In literary form, the coexistence of Mary Shelley and her literary creations in the same universe was intended as a razor-sharp deconstruction and deeper investigation into the Frankenstein lore and mythos while also channeling H.G. Wells and a hint of Jules Verne in terms of classical science-fiction lore.  In Corman’s hands, however, whatever allegorical contexts intended by Aldiss are bulldozed over here in favor of an everything-but-the-kitchen-sink level of bonkers madness that doesn’t really work as narrative storytelling but is every bit as unpredictably crazy and outright wacky as his legendary Little Shop of Horrors.

 
Boasting an overqualified cast stuck with what feels like deliberately cornball dialogue, the most infamous lines of which come from Bridget Fonda’s horny Mary Shelley smitten with her new guest from the future, Frankenstein Unbound is what happens when you slate visionary intellectual science-fiction to someone who is clearly the classroom clown who mostly knows the answers but is more interested in amusing the students making armpit fart noises.  With tacky blue-screen visual effects, plastic looking sets and and cheap costumes, you almost feel for the distinguished cast members trapped in what is ostensibly the artistic equivalent of Corman’s own Death Race 2000.
 
A Frankenstein-monster of sorts in and of itself, mixing disparate subgenres together aiming to be Mary Shelley’s Back to the Future while ultimately being a Bill and Ted movie, Corman’s Frankenstein Unbound is a blender of a movie, mixed together whether it’s digestible or not.  A bit of a shame as Hurt and Julia give mostly serviceable performances and the creature makeup for the monster itself gets the job done.  To the film’s credit it does follow the chronology of the original novel’s ending (with some laser beams and colored lights thrown in too cause, hey, why not?), but otherwise Aldiss’ brilliant rethinking of Shelley’s text is ignored in favor of jumping as many rails as it can in this frankly goofball mess. 
 
This wound up being Corman’s final film as a director and despite an $11 million budget, the film took in a meager $335,000, abysmal for the money involved.  Aldiss himself remarked he saw it when the film came out and spotted only six other attendees besides himself.  As of current the film is pretty much completely forgotten and is rarely discussed even among Corman die-hards.  
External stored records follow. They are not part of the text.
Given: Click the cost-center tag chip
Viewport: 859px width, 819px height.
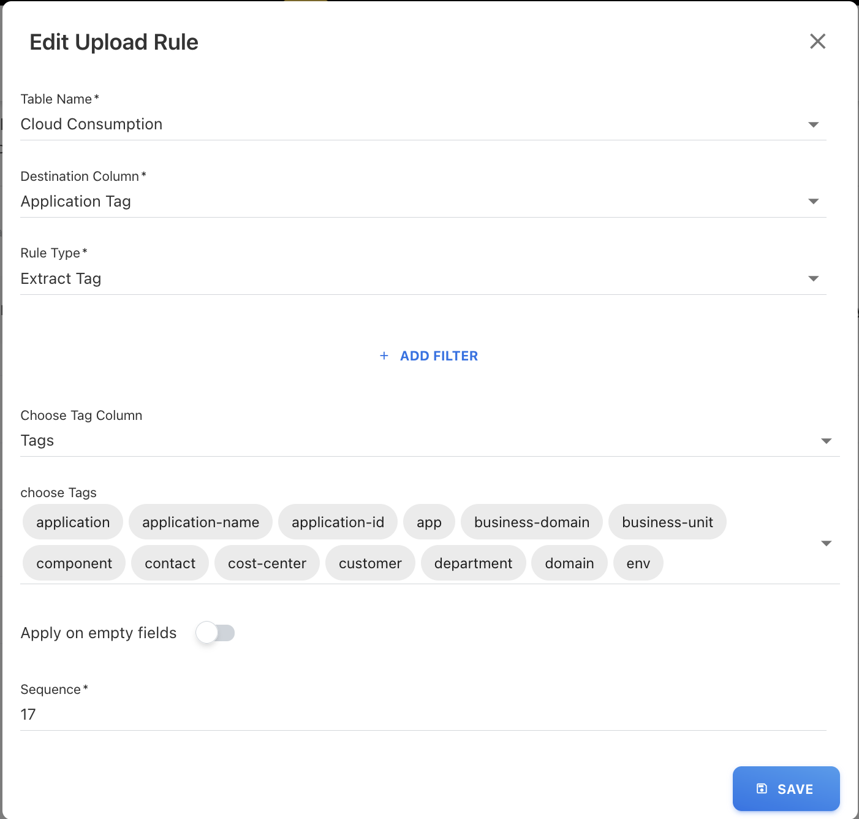Looking at the screenshot, I should tap(267, 563).
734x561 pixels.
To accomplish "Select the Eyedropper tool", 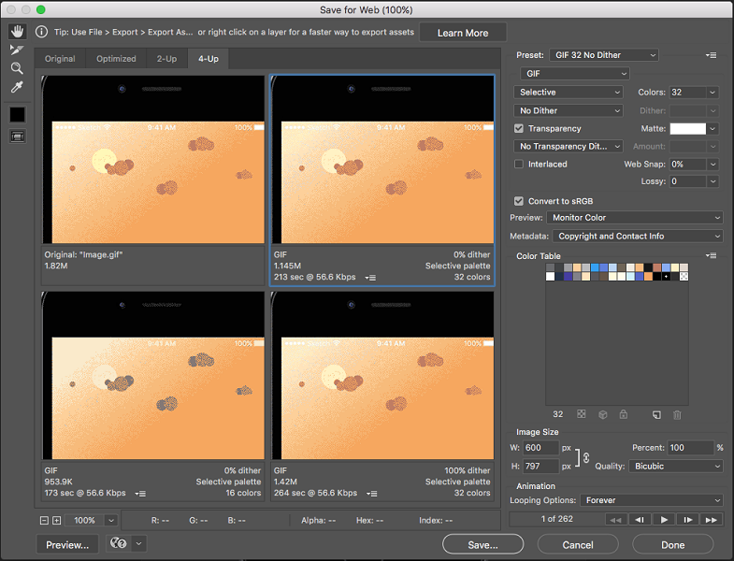I will click(17, 87).
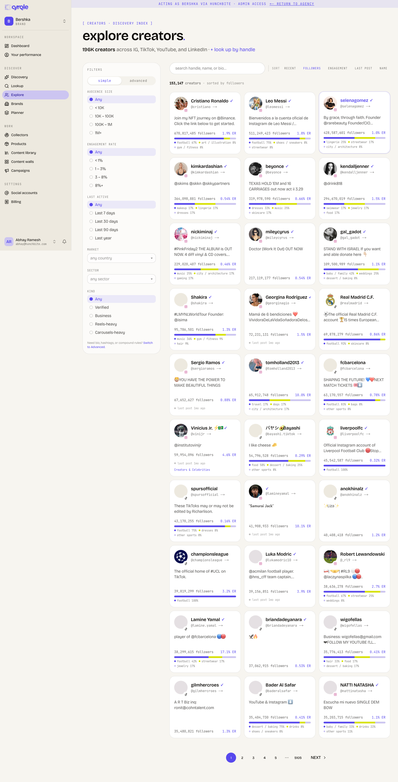
Task: Select the 1M+ audience size option
Action: (122, 133)
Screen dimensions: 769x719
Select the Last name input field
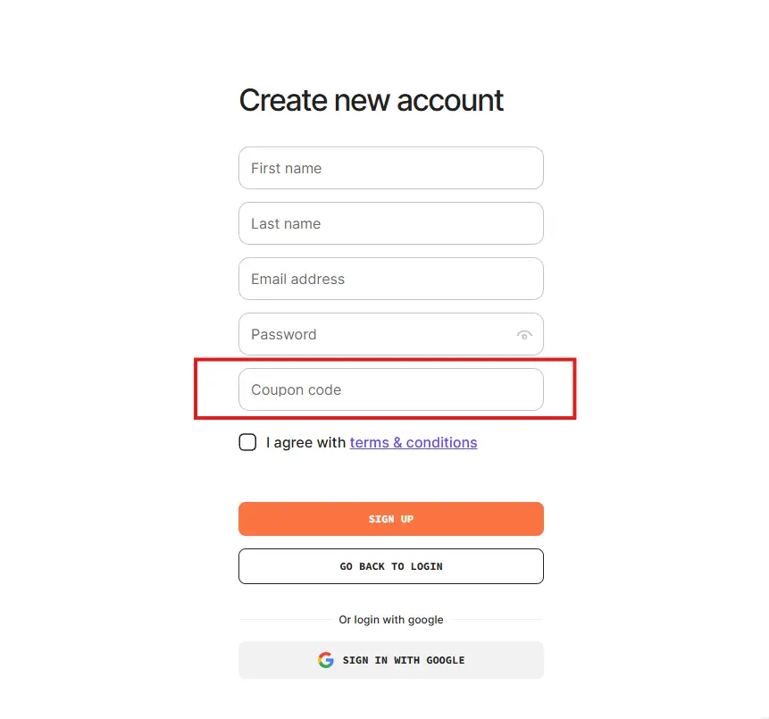tap(390, 223)

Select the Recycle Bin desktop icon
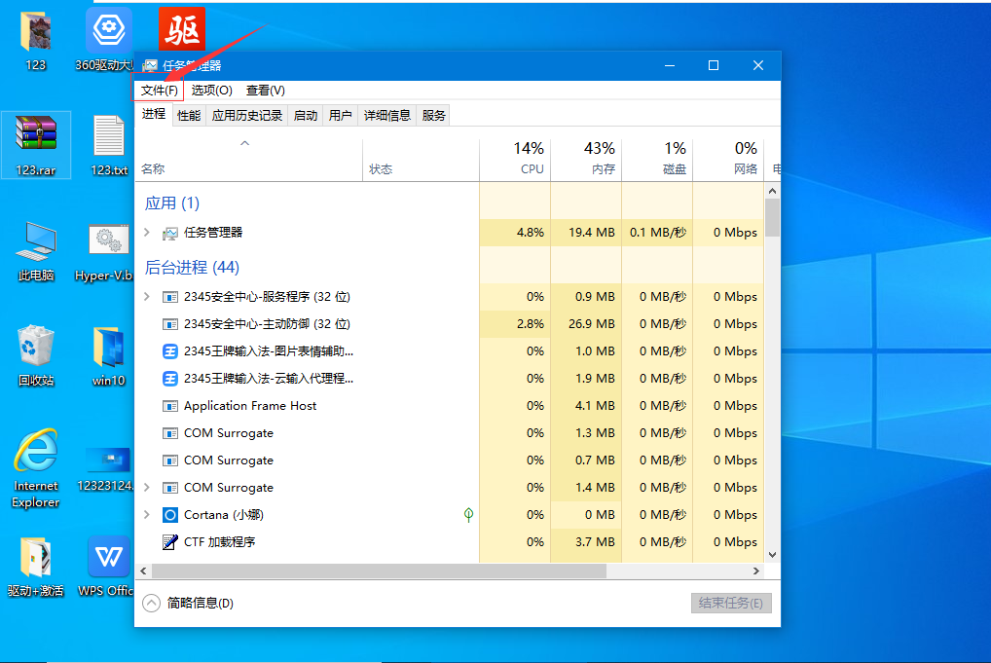[36, 347]
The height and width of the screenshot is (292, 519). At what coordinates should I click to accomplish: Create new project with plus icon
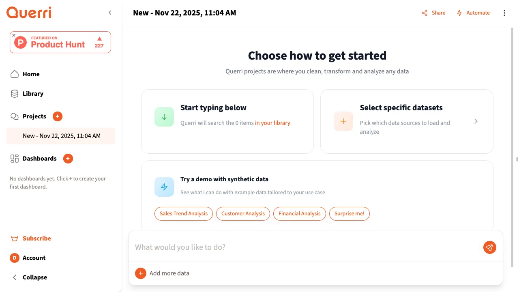[58, 116]
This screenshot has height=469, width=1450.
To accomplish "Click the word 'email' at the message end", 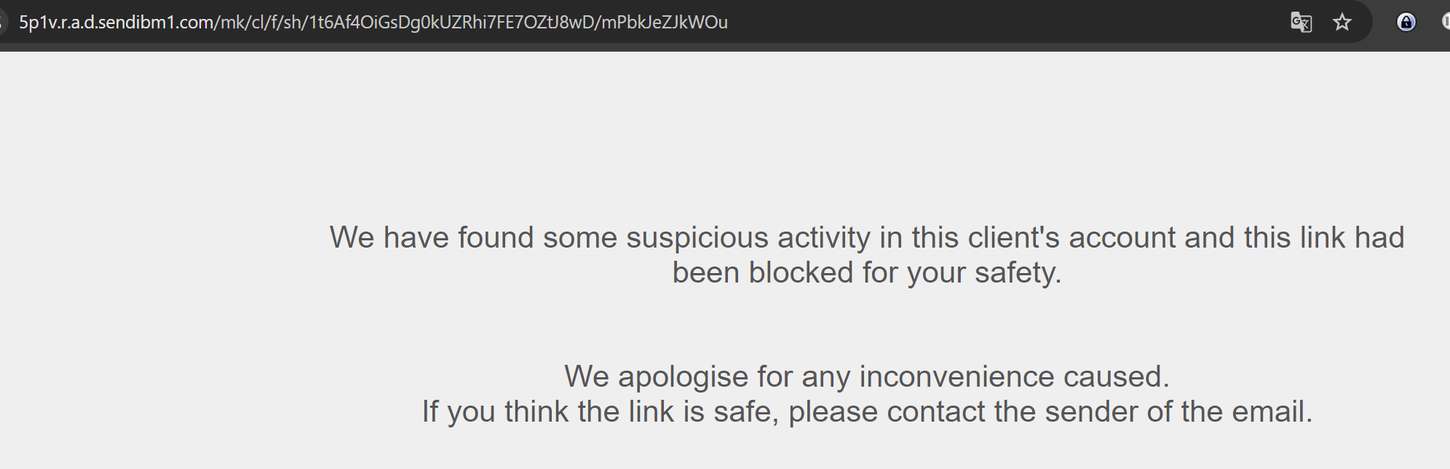I will pyautogui.click(x=1269, y=412).
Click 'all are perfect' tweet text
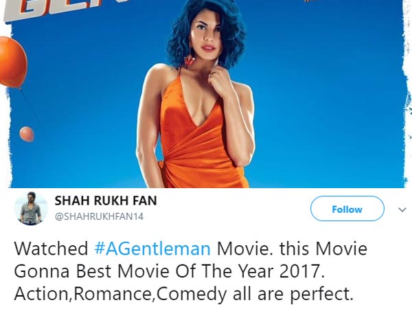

Looking at it now however, it does fit nicely alongside such fare as his 70s exploitation flicks ala Death Race 2000, Forbidden World and Galaxy of Terror where the quality of the blue-screen matting effects, clunky dialogue and cheap sets/costumes didn’t seem to matter to your enjoyment of it as pure trash.  Frankenstein Unbound isn’t what Aldiss set out to convey, but it is most certainly a B-movie trashterpiece made by the man who arguably singlehandedly invented the subgenre.